Adrenocorticotropin (ACTH) is known to exert an acute effect on adrenal steroidogenesis as well as long-term effects by regulation of gene expression. In order to further study the long-term action of ACTH, guinea pig fasciculata-glomerulosa (FG) cells in primary culture were treated for up to 72 h with ACTH. The effects of this treatment on steroid secretion, enzyme activity and mRNA levels for steroid enzymes were measured. While the rate of 17-deoxy C-21 steroid secretion decreased over the 72-h period of incubation with ACTH, the 17-hydroxy C-21 steroid secretion rate remained constant for the first 24 h of incubation and declined thereafter; the rate of 4-ene C-19 steroid secretion increased over the 72-h incubation period. ACTH treatment increased 17-hydroxylase and 17,20-lyase activities and the maximal stimulation was reached after 48 h. In contrast, the activity of 21-hydroxylase ( P450c21) steadily declined over the 72-h incubation period. ACTH also caused an increase in mRNA levels for P450c21, 17-hydroxylase and 17,20-lyase ( P450c17), 3β-hydroxysteroid dehydrogenase 4-ene-5-ene-isomerase (3β-HSD) and cholesterol side-chain cleavage enzyme ( P450scc).
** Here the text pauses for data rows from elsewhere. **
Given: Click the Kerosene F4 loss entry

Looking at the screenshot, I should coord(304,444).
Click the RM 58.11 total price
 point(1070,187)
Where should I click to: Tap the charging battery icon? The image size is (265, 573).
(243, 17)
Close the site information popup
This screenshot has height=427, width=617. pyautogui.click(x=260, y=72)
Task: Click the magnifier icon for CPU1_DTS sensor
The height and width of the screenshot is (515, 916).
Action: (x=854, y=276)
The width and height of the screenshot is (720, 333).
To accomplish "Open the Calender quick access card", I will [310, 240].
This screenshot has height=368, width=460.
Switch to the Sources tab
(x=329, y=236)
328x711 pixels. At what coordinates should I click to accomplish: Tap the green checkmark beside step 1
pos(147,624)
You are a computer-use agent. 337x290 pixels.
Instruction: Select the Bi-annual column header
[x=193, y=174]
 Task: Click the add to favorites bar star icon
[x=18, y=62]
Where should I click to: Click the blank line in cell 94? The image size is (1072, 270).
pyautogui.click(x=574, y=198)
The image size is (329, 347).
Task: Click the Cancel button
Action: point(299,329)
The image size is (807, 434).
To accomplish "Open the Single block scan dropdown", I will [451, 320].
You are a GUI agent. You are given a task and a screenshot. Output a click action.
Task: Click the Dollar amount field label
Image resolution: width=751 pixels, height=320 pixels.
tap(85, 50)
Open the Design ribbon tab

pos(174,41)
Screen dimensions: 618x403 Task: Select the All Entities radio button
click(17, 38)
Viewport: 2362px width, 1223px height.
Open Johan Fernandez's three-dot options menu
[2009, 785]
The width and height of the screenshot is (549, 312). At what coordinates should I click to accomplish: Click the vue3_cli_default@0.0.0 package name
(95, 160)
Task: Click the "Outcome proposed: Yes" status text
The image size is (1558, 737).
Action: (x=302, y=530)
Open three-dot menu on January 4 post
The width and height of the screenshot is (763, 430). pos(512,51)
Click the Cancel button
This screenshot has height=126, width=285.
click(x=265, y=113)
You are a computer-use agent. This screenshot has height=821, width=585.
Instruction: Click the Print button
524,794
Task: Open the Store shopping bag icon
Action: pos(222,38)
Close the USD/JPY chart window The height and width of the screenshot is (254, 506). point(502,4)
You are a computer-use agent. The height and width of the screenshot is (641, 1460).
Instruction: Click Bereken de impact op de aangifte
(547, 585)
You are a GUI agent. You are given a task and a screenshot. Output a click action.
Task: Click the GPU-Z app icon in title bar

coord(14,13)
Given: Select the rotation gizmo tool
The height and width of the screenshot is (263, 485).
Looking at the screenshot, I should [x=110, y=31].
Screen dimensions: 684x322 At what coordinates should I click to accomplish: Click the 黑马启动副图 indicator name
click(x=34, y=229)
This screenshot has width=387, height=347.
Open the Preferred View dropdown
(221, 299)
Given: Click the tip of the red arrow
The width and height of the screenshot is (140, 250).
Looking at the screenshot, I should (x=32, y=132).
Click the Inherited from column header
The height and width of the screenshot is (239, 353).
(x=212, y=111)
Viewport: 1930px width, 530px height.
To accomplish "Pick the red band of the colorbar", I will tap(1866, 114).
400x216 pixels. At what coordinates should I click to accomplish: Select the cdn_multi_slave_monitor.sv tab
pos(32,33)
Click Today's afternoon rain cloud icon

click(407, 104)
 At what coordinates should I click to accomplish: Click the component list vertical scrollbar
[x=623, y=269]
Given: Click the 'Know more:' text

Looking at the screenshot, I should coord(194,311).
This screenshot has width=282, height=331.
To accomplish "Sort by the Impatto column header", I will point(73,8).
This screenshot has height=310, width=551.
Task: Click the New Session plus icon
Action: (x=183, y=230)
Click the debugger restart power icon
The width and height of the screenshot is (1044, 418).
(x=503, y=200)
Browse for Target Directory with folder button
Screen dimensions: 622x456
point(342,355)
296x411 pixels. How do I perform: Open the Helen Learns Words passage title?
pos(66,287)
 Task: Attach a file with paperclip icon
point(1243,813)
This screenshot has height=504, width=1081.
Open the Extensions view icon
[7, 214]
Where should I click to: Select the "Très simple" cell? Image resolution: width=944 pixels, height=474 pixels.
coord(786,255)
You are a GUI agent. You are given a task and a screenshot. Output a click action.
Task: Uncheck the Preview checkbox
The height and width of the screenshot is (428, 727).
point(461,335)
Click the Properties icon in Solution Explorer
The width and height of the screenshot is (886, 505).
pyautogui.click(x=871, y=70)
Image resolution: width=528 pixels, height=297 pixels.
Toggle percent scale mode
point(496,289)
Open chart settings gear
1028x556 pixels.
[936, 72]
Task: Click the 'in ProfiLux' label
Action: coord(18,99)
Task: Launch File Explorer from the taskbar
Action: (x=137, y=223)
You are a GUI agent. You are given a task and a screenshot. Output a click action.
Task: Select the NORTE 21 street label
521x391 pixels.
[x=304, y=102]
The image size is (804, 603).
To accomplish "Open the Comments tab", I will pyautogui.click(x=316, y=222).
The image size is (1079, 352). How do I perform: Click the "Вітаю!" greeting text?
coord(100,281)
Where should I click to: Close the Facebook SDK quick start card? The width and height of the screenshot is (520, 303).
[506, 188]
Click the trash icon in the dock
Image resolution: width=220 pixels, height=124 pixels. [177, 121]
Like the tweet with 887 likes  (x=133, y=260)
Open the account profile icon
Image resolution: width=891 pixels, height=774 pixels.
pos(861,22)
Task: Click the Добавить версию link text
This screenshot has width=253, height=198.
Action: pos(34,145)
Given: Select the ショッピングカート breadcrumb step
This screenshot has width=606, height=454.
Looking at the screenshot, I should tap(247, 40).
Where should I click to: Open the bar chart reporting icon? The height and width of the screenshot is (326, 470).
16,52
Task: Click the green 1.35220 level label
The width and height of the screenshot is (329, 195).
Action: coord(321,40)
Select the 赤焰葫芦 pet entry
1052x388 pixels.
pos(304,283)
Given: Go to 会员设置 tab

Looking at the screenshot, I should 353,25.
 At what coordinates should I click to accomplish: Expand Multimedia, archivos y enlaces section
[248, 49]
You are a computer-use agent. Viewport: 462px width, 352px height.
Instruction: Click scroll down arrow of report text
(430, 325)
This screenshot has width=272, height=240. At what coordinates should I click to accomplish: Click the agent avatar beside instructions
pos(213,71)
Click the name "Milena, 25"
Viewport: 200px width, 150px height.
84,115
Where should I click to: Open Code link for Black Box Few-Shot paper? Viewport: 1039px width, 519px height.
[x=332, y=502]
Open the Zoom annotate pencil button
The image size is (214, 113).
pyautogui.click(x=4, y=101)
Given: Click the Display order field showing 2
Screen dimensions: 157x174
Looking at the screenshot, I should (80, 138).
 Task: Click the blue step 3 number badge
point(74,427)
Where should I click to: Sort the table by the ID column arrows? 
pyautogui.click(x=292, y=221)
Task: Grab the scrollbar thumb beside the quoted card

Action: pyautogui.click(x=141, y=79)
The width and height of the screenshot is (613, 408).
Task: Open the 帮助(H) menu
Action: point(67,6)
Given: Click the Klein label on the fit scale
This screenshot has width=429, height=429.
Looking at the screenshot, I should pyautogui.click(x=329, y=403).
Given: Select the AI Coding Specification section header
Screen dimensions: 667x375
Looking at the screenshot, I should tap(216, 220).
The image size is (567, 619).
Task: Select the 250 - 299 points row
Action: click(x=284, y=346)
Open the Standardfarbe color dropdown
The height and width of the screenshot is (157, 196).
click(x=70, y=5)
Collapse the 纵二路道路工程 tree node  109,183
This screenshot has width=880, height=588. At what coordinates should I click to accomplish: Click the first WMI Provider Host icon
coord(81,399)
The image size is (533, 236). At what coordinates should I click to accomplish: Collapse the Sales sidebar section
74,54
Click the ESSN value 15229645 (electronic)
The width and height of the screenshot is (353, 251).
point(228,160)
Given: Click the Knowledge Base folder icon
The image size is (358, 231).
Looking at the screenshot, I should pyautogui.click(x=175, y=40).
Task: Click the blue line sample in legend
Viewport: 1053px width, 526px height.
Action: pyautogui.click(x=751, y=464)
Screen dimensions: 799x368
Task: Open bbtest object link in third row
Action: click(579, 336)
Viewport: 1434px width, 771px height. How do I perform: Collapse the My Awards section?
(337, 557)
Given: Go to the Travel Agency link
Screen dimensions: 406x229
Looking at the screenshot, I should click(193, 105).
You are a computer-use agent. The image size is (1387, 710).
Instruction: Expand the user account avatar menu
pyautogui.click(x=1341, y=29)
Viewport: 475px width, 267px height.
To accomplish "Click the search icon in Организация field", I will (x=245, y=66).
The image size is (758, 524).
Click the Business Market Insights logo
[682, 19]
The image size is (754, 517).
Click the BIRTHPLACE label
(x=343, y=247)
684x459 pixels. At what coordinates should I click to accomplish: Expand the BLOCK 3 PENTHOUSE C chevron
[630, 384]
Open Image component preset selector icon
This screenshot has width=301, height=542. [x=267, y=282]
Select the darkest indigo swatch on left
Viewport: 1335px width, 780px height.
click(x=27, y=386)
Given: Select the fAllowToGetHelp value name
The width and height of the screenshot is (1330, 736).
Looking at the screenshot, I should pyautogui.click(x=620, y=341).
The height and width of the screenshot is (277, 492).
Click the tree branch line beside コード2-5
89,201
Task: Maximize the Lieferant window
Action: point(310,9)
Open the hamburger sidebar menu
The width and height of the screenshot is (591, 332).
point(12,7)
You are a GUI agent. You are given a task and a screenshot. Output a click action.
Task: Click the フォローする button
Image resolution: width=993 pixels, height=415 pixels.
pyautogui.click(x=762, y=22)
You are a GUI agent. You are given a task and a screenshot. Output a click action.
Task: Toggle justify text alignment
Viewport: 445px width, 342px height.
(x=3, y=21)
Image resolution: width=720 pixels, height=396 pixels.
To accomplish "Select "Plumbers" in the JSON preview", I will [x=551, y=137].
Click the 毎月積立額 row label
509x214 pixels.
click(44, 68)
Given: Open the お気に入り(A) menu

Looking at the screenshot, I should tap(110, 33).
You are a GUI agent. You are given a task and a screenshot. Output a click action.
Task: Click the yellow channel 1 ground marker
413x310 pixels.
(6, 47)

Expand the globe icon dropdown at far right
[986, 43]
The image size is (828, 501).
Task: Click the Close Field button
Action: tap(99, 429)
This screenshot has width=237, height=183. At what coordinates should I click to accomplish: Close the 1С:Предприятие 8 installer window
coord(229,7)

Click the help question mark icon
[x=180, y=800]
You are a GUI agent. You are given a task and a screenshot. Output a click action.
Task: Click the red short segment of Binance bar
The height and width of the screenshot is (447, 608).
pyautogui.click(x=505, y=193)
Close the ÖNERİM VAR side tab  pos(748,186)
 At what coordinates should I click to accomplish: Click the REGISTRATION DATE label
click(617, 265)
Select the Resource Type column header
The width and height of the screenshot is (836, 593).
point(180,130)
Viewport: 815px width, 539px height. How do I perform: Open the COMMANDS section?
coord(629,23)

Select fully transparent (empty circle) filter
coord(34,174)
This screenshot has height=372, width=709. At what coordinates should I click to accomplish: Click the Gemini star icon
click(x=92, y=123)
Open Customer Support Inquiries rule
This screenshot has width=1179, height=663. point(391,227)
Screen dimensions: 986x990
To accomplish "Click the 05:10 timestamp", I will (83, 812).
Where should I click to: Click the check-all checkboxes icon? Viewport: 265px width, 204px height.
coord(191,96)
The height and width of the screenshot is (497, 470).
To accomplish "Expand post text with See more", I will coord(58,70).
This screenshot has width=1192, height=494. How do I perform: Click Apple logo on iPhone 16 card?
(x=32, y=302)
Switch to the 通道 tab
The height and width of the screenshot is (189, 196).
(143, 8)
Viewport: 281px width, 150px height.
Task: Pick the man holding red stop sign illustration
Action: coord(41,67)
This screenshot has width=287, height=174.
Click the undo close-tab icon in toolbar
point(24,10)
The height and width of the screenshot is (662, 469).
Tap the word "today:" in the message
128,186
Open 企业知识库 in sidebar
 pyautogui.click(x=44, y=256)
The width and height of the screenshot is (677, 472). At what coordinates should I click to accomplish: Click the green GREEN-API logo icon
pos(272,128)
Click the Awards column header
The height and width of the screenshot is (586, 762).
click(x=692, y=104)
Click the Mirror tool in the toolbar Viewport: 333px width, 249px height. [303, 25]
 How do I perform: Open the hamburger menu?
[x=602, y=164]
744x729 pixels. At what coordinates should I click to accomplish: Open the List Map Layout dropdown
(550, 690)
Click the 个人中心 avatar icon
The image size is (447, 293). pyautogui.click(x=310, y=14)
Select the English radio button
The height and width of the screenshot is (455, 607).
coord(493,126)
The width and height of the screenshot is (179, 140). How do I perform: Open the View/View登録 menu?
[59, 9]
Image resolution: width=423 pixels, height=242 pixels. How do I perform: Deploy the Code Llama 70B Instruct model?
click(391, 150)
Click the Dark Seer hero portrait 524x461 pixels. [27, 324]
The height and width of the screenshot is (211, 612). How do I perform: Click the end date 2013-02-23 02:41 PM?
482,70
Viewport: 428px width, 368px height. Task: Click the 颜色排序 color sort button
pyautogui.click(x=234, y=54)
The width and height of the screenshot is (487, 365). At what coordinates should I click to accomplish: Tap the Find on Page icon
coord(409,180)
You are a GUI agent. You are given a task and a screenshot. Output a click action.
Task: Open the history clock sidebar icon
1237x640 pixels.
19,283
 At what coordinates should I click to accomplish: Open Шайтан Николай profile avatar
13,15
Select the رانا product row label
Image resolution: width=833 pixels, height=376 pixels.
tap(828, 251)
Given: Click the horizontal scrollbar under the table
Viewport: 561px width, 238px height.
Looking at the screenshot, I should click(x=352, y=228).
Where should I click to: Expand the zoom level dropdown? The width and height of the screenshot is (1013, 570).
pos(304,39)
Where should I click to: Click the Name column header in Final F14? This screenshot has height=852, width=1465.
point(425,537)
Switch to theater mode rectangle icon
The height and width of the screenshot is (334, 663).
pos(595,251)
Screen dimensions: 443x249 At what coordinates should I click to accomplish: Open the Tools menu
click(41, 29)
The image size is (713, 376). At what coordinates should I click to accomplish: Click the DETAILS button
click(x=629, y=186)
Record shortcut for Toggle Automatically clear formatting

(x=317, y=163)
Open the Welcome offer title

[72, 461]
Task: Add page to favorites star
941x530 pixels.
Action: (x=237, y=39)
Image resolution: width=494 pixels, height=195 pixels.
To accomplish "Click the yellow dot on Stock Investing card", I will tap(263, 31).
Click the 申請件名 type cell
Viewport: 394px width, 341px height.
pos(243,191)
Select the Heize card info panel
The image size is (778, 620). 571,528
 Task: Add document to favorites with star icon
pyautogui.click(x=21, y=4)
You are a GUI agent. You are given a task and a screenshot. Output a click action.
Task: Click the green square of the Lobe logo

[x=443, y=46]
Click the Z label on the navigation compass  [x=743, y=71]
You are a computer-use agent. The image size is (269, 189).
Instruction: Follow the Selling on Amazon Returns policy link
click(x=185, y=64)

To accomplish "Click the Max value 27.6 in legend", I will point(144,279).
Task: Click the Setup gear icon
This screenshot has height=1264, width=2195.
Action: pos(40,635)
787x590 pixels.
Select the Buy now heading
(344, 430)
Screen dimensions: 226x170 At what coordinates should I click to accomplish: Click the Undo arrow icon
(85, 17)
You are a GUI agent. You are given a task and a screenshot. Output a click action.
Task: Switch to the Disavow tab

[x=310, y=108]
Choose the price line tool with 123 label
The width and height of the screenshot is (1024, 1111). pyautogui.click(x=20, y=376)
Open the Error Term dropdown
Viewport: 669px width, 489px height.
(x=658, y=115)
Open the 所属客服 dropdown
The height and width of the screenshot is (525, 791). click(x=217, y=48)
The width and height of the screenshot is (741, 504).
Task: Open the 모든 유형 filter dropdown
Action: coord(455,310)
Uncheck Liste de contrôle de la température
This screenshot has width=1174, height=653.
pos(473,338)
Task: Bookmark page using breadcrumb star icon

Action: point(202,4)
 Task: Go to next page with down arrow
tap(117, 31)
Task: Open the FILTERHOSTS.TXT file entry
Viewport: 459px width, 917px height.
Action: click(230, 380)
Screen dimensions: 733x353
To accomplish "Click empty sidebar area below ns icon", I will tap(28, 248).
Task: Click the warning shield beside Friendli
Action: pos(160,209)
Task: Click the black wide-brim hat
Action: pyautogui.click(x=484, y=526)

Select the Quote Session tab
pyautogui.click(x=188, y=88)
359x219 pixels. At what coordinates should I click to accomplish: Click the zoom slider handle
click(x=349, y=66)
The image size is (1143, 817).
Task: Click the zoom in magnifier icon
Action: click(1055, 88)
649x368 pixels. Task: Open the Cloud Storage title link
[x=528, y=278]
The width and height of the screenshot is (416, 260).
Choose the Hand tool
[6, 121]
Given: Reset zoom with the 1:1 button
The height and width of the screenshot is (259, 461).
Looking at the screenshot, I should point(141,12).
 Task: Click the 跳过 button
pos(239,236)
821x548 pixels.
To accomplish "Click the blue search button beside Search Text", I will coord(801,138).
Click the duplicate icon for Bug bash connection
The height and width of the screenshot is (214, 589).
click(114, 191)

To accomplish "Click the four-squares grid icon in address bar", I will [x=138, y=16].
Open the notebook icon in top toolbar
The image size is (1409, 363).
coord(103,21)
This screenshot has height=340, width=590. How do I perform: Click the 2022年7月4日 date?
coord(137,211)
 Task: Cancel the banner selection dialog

The maximal stimulation for the four mRNAs was observed after 18 h of incubation with ACTH, decreasing afterwards except for P450c17 mRNA levels which remained elevated over the 72-h incubation period. Despite the increase in mRNA levels for 3β-HSD and P450c21, no increase in their respective enzyme activities was observed and 21-hydroxylase activity even declined over the 72-h incubation period with ACTH, thus suggesting that mechanism(s) other than gene expression alone regulate steroid secretion in FG cells. In conclusion ACTH caused major changes in steroid distribution due to increased 17-hydroxylase and 17,20-lyase activities and decreased 21-hydroxylase activity in FG cells in culture. Moreover, our data revealed major differences in the induction of mRNAs for steroidogenic enzymes and their activities following ACTH treatment.